Réactions suite aux déclarations sur l’extension de la liste « des personnes à exproprier » et l’appel à « l’auto-dénonciation »


Néjib Hnane, le nouveau président de la commission d’expropriation, avait déclaré le 05 mai 2012 qu’il envisageait élargir la liste des personnes à exproprier, et cela dans le cadre du décret 13 de l’année 2011, et avait également appelé à l’auto-dénonciation, ce qui a gêné les autorités et a donné lieu à de nombreuses critiques.

Nejib Hnane envisage, dans le cadre de cette démarche, d’étendre la liste des personnes à exproprier à 2000 personnes, en prenant en considération les liens de parenté et de mariage et passer ainsi au 4ème degré de parenté.

Le nouveau président de la commission d’expropriation ne s’est pas contenté de ces déclarations et avait également publié un communiqué dans lequel il a exprimé son intention de faire une lecture  plus étendue du texte de loi relatif à l’expropriation.

Suite aux déclarations faites par Nejib Hnane, Le Comité National indépendant de coordination pour la justice transitoire avait lancé un communiqué à travers lequel il a manifesté son mécontentement.

Le Comité national indépendant de Coordination pour la justice transitionnelle estime que la déclaration de Néjib Hnane concernant l’auto-dénonciation fait preuve de non respect des pouvoirs publics et notamment du pouvoir judiciaire ainsi qu’une violation à la loi pénale.

Le Comité national indépendant de Coordination pour la justice transitionnelle reproche également à Nejib Hnane la conclusion d’accords et d’arrangements avec les contrevenants secrètement et sans respect des dispositions légales.

Ainsi, le Comité a déclaré :

1)    Que la déclaration constitue une ingérence dans les compétences des différents pouvoirs et spécialement le pouvoir judiciaire et le pouvoir constitutionnel.

2)    La commission a outrepassé ses compétences spécifiées par le décret-loi n° 13-2011 en date du 14 mars 2011.

3)    La commission d’expropriation n’a ni l’autorité ni les compétences de conclure des réconciliations avec quiconque.

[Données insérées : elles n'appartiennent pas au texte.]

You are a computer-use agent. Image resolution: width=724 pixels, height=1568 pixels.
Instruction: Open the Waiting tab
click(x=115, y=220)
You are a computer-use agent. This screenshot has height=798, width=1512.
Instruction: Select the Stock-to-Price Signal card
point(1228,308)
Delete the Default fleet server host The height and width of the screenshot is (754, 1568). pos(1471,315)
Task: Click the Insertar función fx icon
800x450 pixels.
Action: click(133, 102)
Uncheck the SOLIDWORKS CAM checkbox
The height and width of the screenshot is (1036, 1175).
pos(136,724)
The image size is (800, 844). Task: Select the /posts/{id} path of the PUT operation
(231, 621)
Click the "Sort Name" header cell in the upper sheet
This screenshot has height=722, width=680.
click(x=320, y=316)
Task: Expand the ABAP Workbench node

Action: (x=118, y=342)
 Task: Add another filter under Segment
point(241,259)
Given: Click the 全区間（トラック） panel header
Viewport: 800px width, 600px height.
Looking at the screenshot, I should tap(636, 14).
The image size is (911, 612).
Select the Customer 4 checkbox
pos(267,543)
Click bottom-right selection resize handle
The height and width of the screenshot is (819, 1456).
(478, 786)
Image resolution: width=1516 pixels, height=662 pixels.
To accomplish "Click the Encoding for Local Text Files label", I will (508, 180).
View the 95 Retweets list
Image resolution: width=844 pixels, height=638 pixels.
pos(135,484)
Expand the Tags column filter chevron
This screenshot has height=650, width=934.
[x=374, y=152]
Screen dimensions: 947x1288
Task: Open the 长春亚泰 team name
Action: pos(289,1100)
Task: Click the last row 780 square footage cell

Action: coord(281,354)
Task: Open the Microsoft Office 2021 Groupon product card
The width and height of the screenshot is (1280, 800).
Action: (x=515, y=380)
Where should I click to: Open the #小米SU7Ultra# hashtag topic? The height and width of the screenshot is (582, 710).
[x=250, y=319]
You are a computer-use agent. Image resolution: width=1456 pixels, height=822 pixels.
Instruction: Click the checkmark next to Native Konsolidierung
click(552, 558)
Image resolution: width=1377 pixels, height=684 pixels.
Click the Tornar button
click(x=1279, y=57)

4)  Le communiqué comporte des dépassements pouvant être qualifiés de crimes, il s’agit d’un appel à la non dénonciation de criminels et d’atteinte à la notoriété du pouvoir judiciaire

Par ailleurs, le comité de coordination pour la justice transitionnelle appelle :

- la Commission d’expropriation à renoncer à son communiqué du 5 mai 2012 et à se limiter aux compétences spécifiées par le décret-loi  n°13-2011.

- l’Assemblée Nationale Constituante à accélérer la promulgation d’une loi fixant les mécanismes de la justice transitionnelle conformément aux projets présentés par les composantes de la société civile.

- le gouvernement et les institutions compétentes de l’État de s’engager de ne plus intervenir dans le dossier de la justice transitionnelle en l’absence des composantes de la société civile premières concernées par ce dossier.

Contacté par Tunisie Numérique, Taoufik Chamari, président du réseau national de lutte contre la corruption, a exprimé son étonnement face au silence inquiétant du Gouvernement après ces déclarations.